社内アプリケーションをとにかくパブリッククラウドに移行すれば良い、と考える企業も少なくない。だが本当にそうだろうか。移行前に3つの質問に答えられないとその移行は間違っているかもしれない。
多くの企業にとって、パブリッククラウドは魅力的な選択肢だ。その理由は、パブリッククラウドの拡張性(スケーラビリティ)、速度、従量課金制モデルにある。だが、このメリットが全てのアプリケーションに当てはまるわけではない。事実、パブリッククラウドではパフォーマンスが低下し、コストが高くつくアプリケーションも存在する。
まずは、事前にパブリッククラウドへの移行がビジネスに価値を提供するかを検討すべきだ。具体的には、クラウドに移行する動機を理解することから始めると良い。コストを下げたいのか。柔軟性を高めたいのか。クラウドに移行すべきだと考えて移行を急いだ結果、後で問題を抱えることになる企業も存在するためだ。
移行担当者はアプリケーションをパブリッククラウドに移行するという大きな一歩を踏み出す前に、以下の3点について検討してみてほしい。
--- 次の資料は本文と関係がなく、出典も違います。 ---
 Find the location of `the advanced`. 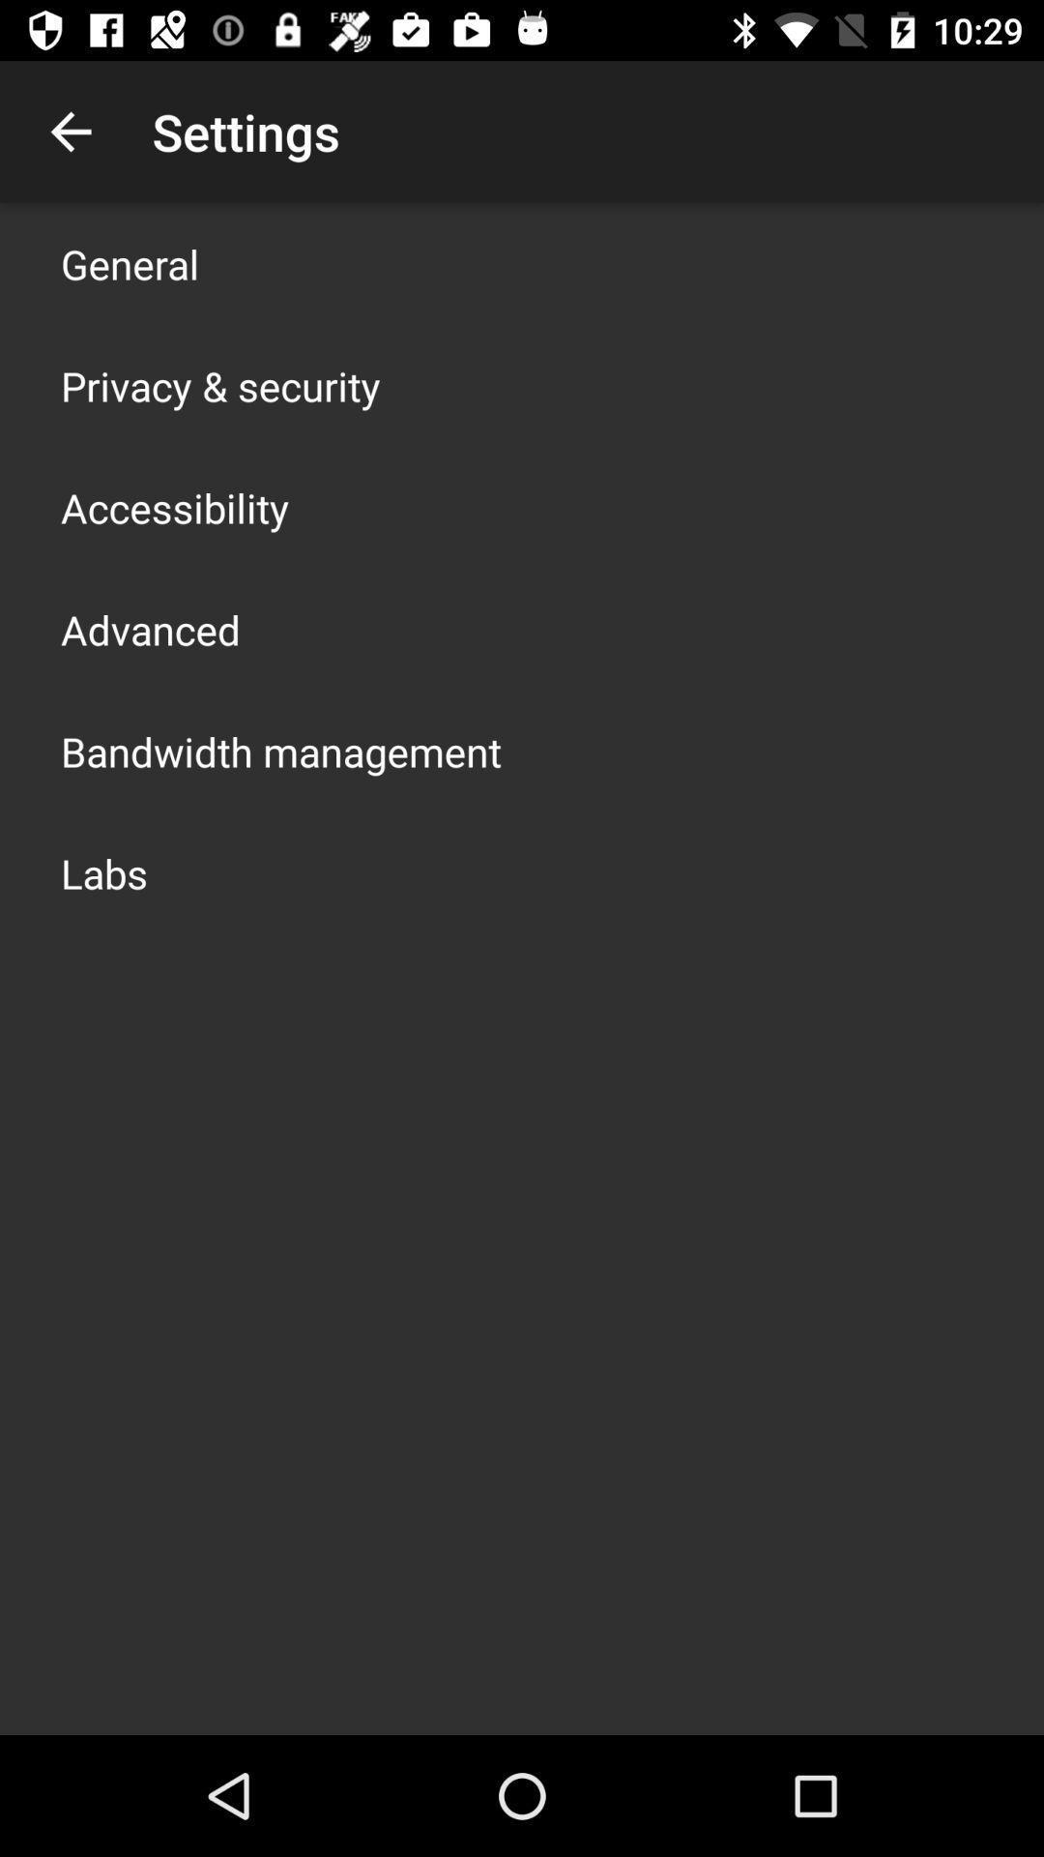

the advanced is located at coordinates (149, 630).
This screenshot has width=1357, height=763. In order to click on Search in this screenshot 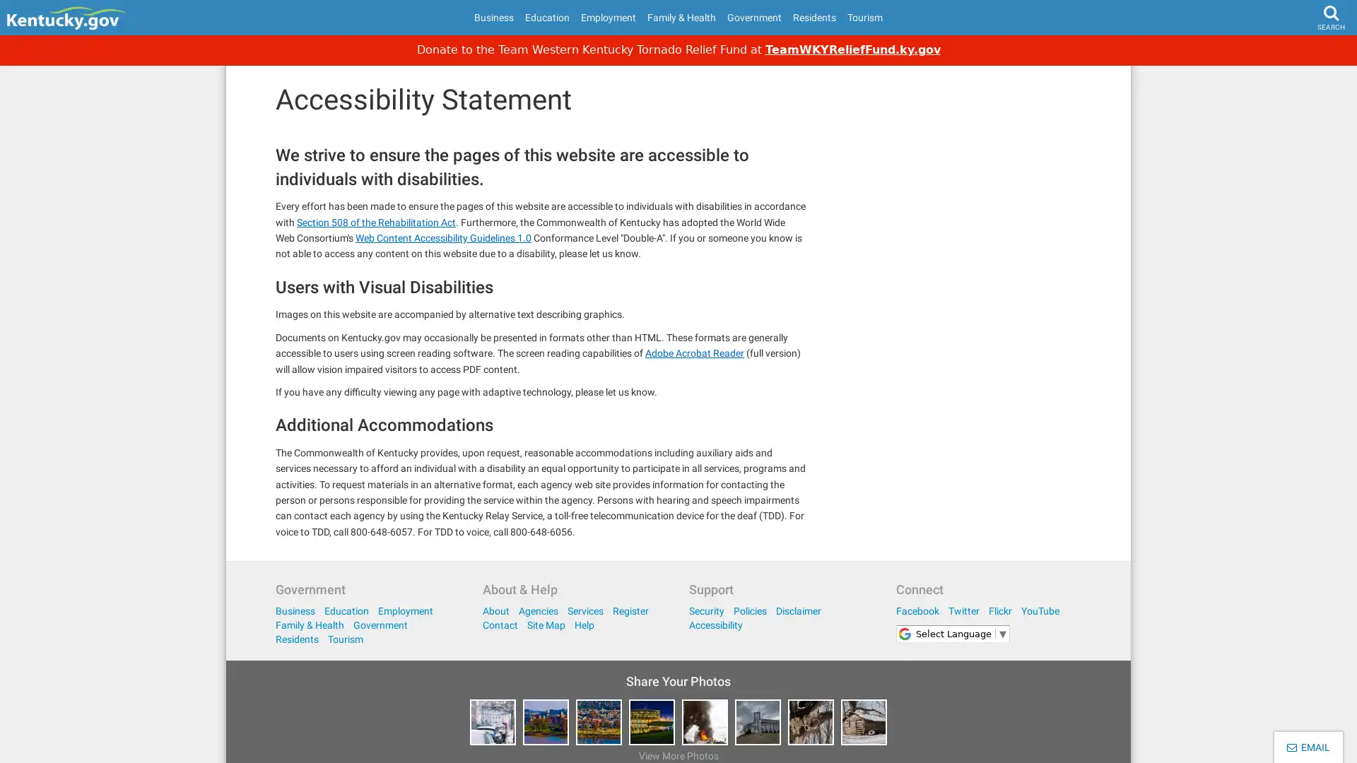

アプリケーションを評価し、パフォーマンスとコンプライアンスの両面からアプリケーションの要件を確認してほしい。そして、そのアプリケーションがパブリッククラウドに移行する候補として適しているかを判断する。それから、アプリケーションに特殊なネットワークの要件や依存関係があるかどうかを確認することも重要だ。仮に特殊なネットワーク要件があるアプリケーションをパブリッククラウドに移行した場合、システムの待ち時間(レスポンス)が問題になることが考えられる。これを解消するにはアプリケーションが依存するシステムとデータベースも一緒に移行すれば良い。また、クラウドに移行する前にアプリケーションの設計を確認することも忘れてはならない。例えば、ストレージへの書き込みと読み取りを頻繁に行うアプリケーションは、クラウドに移行することでコストが高くなる可能性がある。頻繁にシステムが呼び出されるということは、常にシステムを稼働状態にしておかなければならない。システム稼働時間が増え、稼働時間分のコストが請求されてしまう。一般的にパブリッククラウドで運用するのに適しているのは、リソースを集中的に使用したり、需要が頻繁に急増したりするアプリケーションだ。一方、状態が安定し、使用状況が予想可能なアプリケーションは引き続き社内で運用する方が良いだろう。
クラウド提供企業は、このパブリッククラウドに移行するアプリケーションの調査、検証を簡略化するツールを提供している。例えば、Microsoftの「Free cloud migration assessment」とAmazon Web Services(AWS)の「AWS Application Discovery Service」がある。アプリケーション評価だけでなくクラウドのコストを見積もる計算ツールもAWS、Microsoft、Googleは提供している。
また、選択したクラウド提供企業が、自社のセキュリティとコンプライアンスの要件を満たしていることも確認してほしい。特に厳格なコンプライアンスの基準を満たさなければならない機密データを保持している場合は、クラウド提供企業が保有しているデータセンターの場所を確認することを忘れてはならない。